S: Cider apples, bread yeast and a hint of honey round out a classic Helles aroma – top notch stuff. The fact that I can smell this beer at all coming off the back of a cold is pretty compelling to me – I can’t stand watery bland Lagers and this one has the boldness of a true Munich brewed Helles, looking forward to the ‘T’. 8/10.

T: Hits the palate with a slight medicinal hop bitterness which helps cut through those cider apples, bread yeast and honey, before finishing with a cut grass hop character. Balance is there, maybe a little bit too much hop bitterness for novice beer drinkers, but to me the balance between sweet/bitter is spot on. Aftertaste is slightly grainy, and the crisp finish helps cut down on it a little. 7/10.

M: Mid to light bodied with medium carbonation and a bit of creaminess in the texture – as a good Helles should have. 7/10.

D: Decent effort from Mornington – this is a Lager that simply works as a Lager should: Refreshing, crisp, hints of complexity, with a general lackadaisical sensibility about itself. Mornington Lager looks at you, smiles and adds “You’ve had a hard slog today, put your feet up and suck down on a cold one”. You take the can, nod, kick off your work boots, swing the footrest up on your Lazy-boy and knock back a Mornington Lager, guzzling like you’re on a mission from Bacchus (God of wine… and other fermented beverages: The Romans weren’t fond of beer). End scene. 7/10.

Food match: Bianco pizza with pumpkin, goat’s cheese, onion and balsamic.


Matilda Bay Big Helga

Total Score: 6.95/10 Peach1 Malt1 CutGrass1 Stein1

Another Matilda Bay brew, I first had this on recommendation of a customer when I was doing a stint working at a bottleshop (I know – a recommendation from a customer!). This brew is styled as a Munich Helles (German for ‘light’ colour) which is a popular Lager style with a long dry finish.

Poured from a 345ml bottle into a Guinness glass [use a Stein instead].

A: Golden with a slight copper colour to the body. The blonde head began at around 2cm and dissipated to fine lacing. 6/10.

S: There is a sizable stone fruit aroma from the hops, the malt adds a slightly sweet fragrance but obviously is going to be taking a back seat on this ride. 7/10.

T: There’s a rich sweet malt character that surrenders to the stone fruit hops, but the finish is dry and gives off that “one more drink” sensation. It’s not a complex tasting beer by any stretch of the imagination but it works well. As far as it compares to the style; it’s been a while since I’ve had a Helles (last Oktoberfest I believe) but it’s a decent enough imitator. 7/10.

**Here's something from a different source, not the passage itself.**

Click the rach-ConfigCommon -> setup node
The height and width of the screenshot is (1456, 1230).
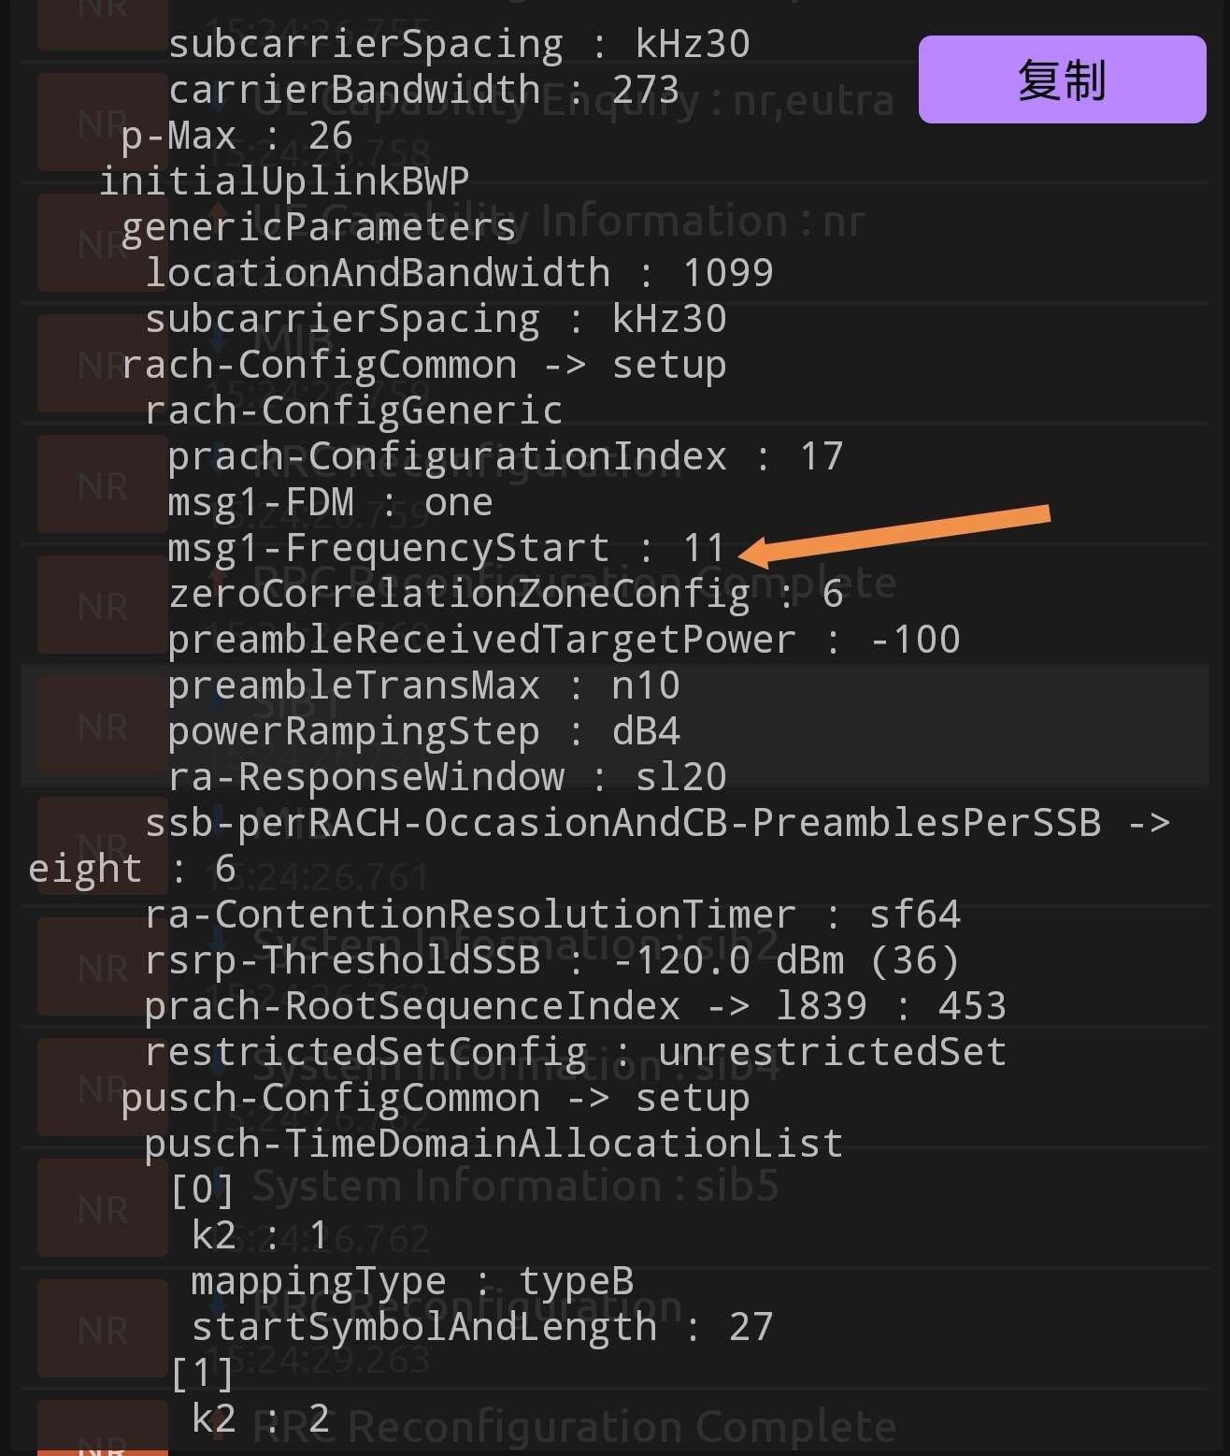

M: A bit light on carbonation from what I was expecting… in fact too light, however I’ve had this beer before and it’s been much fizzier so I’m not sure what happened to this bottle. The body is good however. 5/10.

D: As far as styles go Munich Helles is probably my favourite Lager style. This is a very decent representation of the things I love in a good Helles – dry but hoppy, full bodied with a moreish quality, as such I have in fact rated it (slightly) higher than Fat Yak. This is easy to drink with enough flavour to know it’s not your average Lager, go Matilda Bay! 8/10.

Food match: Seafood is a perfect match for this Lager – calamari, shellfish and lightly battered hoki would go great with Big Helga.